**Activity:**
Here, the job is to give back every entry below unchanged, omitting pictures.

**Input data:**
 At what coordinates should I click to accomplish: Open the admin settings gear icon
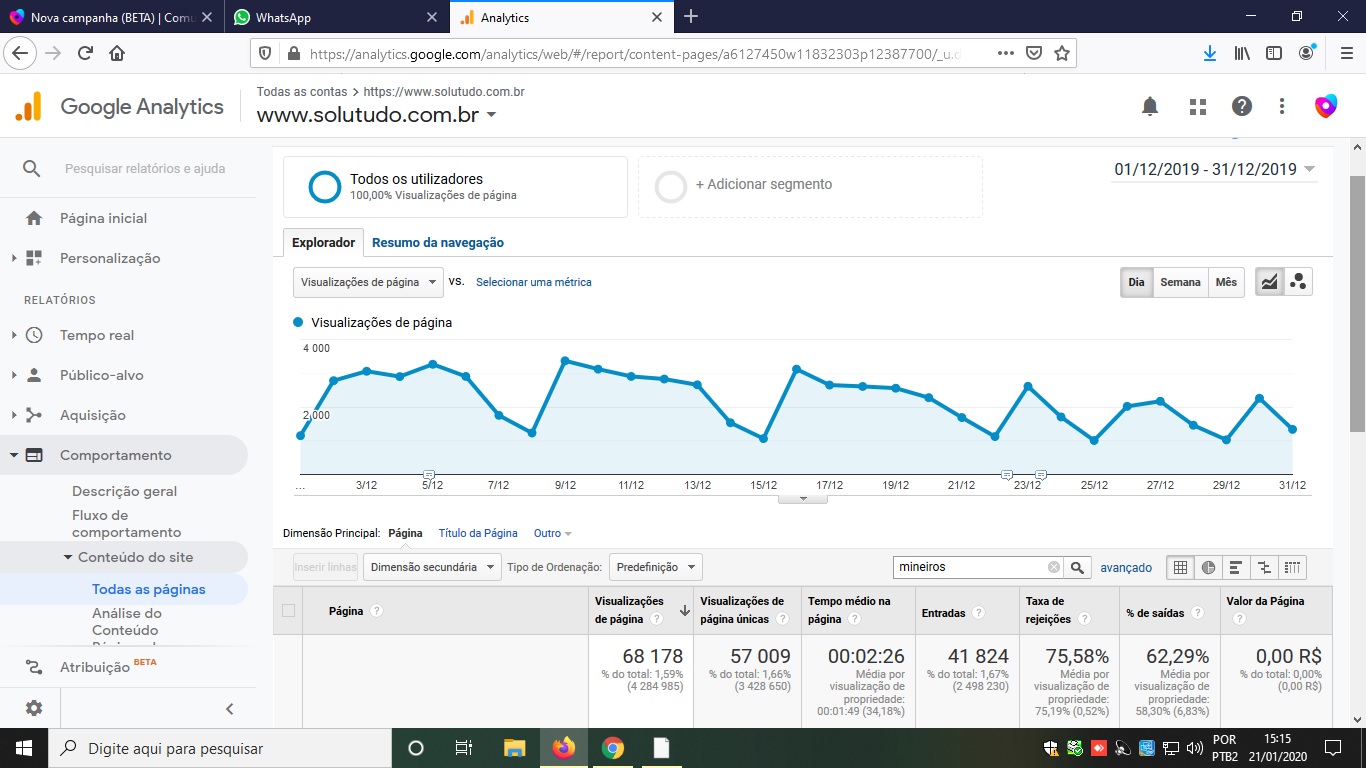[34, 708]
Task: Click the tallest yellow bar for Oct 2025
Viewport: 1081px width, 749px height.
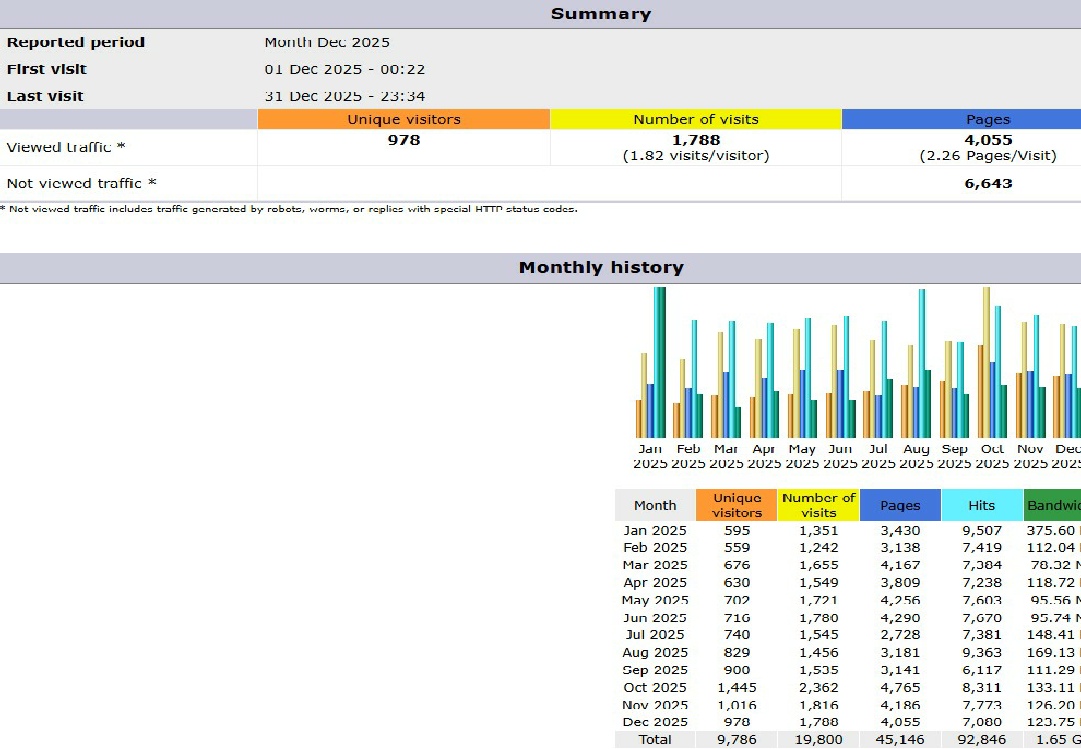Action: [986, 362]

**Reply to the task:**
 At what coordinates should I click to accomplish: Open the admin settings gear icon
[34, 708]
Task: Click the tallest yellow bar for Oct 2025
Viewport: 1081px width, 749px height.
Action: [986, 362]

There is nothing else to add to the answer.